Immigration Blog

April 30, 2021

New Supreme Court Ruling On How To Calculate Continuous Presence for Cancellation of Removal — e42b

Supreme Court Ruling

Many Immigrants in Removal Proceedings May Benefit from the US Supreme’s Court’s Ruling on April 29, 2021 On How to Calculate Whether An Undocumented Individual Has 10 Years of Continuous Presence To Apply For Cancellation of Removal

On April 29, 2021 the US Supreme Court ruled in Niz-Chavez v. Garland that a charging document (Notice to Appear–NTA) must have the date, time and place of the court hearing in order to Stop Time from accruing for Cancellation of Removal.

Here is an example:

Teresa was placed in Removal Proceedings (Deportation Court) after having lived in the United States for 7 years continuously. On the 7th year, she is served a Notice to Appear. If the service is correct, she will not continue to accrue ‘time’ in the USA to gain 10 years for 10 year cancellation of removal. If the Notice to Appear is deficient and it lacks the date, time and place of the hearing, then Theresa continues to accrue time in the USA for cancellation of removal. So if her last immigration court hearing is in 3 years, Teresa will accrue enough time to apply for cancellation of removal.

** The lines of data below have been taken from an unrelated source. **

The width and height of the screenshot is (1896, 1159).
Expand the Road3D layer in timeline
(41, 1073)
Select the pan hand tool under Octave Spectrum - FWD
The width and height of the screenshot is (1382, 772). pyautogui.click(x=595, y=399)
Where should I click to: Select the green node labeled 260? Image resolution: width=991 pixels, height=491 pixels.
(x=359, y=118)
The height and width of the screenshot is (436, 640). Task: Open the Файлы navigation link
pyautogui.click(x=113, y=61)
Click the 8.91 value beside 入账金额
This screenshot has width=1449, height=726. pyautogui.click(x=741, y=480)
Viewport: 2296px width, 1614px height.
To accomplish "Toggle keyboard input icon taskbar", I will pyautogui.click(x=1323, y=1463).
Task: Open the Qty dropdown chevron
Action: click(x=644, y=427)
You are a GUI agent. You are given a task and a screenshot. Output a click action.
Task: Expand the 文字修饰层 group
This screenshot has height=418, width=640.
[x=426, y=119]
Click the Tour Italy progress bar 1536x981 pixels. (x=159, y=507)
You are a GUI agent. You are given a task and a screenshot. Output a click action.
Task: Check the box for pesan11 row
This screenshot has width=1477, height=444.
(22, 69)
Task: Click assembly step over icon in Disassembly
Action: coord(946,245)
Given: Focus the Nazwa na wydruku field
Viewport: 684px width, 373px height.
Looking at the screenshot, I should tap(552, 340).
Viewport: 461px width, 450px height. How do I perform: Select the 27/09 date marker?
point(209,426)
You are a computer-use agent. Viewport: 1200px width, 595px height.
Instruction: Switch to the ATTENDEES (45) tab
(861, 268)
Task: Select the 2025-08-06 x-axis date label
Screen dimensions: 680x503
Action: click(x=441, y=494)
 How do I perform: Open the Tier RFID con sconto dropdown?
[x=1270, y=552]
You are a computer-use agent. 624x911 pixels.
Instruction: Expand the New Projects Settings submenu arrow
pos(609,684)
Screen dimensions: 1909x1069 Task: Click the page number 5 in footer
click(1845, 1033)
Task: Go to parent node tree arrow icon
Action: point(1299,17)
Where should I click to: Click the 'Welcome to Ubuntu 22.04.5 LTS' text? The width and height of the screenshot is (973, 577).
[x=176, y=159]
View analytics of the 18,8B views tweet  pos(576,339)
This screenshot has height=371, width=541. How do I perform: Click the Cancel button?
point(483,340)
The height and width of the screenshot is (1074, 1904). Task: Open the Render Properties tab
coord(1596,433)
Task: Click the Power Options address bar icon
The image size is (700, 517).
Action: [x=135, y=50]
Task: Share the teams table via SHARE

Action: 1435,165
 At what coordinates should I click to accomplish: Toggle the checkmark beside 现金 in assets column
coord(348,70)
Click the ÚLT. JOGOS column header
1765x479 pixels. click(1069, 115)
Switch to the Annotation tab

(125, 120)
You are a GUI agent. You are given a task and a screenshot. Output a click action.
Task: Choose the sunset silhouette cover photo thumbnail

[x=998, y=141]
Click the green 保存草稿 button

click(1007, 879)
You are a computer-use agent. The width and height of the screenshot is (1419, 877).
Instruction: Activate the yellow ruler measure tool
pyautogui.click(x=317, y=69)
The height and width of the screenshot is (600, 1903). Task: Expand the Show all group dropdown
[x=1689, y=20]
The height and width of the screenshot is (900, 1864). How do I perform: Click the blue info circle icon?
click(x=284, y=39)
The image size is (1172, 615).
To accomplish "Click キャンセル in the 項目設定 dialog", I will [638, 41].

If the Notice to Appear is served correctly and it includes the time, date and place of the hearing, then Teresa will not be eligible for 10 year cancellation as the proper service of the Notice to Appear Stops additional time from accruing.

The US Supreme Court essentially reinforced Pereira v Sessions ruling that a deficient NTA (Notice to Appear) that lacks the date, time and place of the hearing, cannot be cured with a subsequent hearing notice that has the date, time and place of the hearing.

This is a big win for immigrants in Removal/Deportation proceedings. Thousands will be affected by the US Supreme Court ruling in Niz-Chavez v. Garland.

The US Supreme Court further stated:

“Besides, even viewed in isolation the government’s policy arguments are hardly unassailable. If the government finds filling out forms a chore, it has good company. The world is awash in forms, and rarely do agencies afford indi­viduals the same latitude in completing them that the gov­ernment seeks for itself today. Take this example: Asylum applicants must use a 12-page form and comply with 14 single-spaced pages of instructions. Failure to do so properly risks having an application returned, losing any chance of relief, or even criminal penalties.”

If you are currently in removal proceedings or have been ordered deported, it is important to speak with an immigration attorney as soon as possible so that this issue can be raised timely with the Immigration court or appellate court. Being eligible for ten cancellation of removal and filing it with the court, allows the individual to apply for a category c10 work permit and if it is approved, a legal permanent resident card will be issued.